REQUIRED WORK >>
Return the lines from the one containing "The image size is (2576, 728). In" through the one containing "Looking at the", both included, copied verbatim.

RECORD LIST >>
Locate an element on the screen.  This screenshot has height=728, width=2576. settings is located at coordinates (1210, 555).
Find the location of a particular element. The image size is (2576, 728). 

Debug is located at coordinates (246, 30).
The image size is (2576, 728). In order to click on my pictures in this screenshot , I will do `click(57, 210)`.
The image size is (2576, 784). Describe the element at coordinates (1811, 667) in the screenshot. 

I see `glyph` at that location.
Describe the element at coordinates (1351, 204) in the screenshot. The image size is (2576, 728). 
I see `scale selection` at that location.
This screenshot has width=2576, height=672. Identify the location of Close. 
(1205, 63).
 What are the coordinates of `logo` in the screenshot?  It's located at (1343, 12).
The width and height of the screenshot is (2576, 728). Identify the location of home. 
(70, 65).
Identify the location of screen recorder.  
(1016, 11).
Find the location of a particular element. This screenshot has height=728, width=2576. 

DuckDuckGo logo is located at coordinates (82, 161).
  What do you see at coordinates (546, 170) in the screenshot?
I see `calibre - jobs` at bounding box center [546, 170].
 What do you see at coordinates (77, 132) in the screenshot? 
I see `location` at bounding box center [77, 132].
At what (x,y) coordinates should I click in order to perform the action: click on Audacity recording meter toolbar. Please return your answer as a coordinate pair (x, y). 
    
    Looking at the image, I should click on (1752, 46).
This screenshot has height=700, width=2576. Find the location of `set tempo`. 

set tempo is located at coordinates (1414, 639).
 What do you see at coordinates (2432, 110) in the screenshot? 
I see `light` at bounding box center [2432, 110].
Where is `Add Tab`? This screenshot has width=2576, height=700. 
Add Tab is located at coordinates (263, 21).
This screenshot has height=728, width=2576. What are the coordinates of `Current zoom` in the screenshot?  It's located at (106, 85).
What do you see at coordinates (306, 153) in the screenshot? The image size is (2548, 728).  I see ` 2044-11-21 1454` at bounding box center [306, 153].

EXERCISE RESPONSE >>
The image size is (2576, 728). In order to click on my pictures in this screenshot , I will do `click(57, 210)`.
The image size is (2576, 784). Describe the element at coordinates (1811, 667) in the screenshot. 

I see `glyph` at that location.
Describe the element at coordinates (1351, 204) in the screenshot. The image size is (2576, 728). 
I see `scale selection` at that location.
This screenshot has width=2576, height=672. Identify the location of Close. 
(1205, 63).
 What are the coordinates of `logo` in the screenshot?  It's located at (1343, 12).
The width and height of the screenshot is (2576, 728). Identify the location of home. 
(70, 65).
Identify the location of screen recorder.  
(1016, 11).
Find the location of a particular element. This screenshot has height=728, width=2576. 

DuckDuckGo logo is located at coordinates (82, 161).
  What do you see at coordinates (546, 170) in the screenshot?
I see `calibre - jobs` at bounding box center [546, 170].
 What do you see at coordinates (77, 132) in the screenshot? 
I see `location` at bounding box center [77, 132].
At what (x,y) coordinates should I click in order to perform the action: click on Audacity recording meter toolbar. Please return your answer as a coordinate pair (x, y). 
    
    Looking at the image, I should click on (1752, 46).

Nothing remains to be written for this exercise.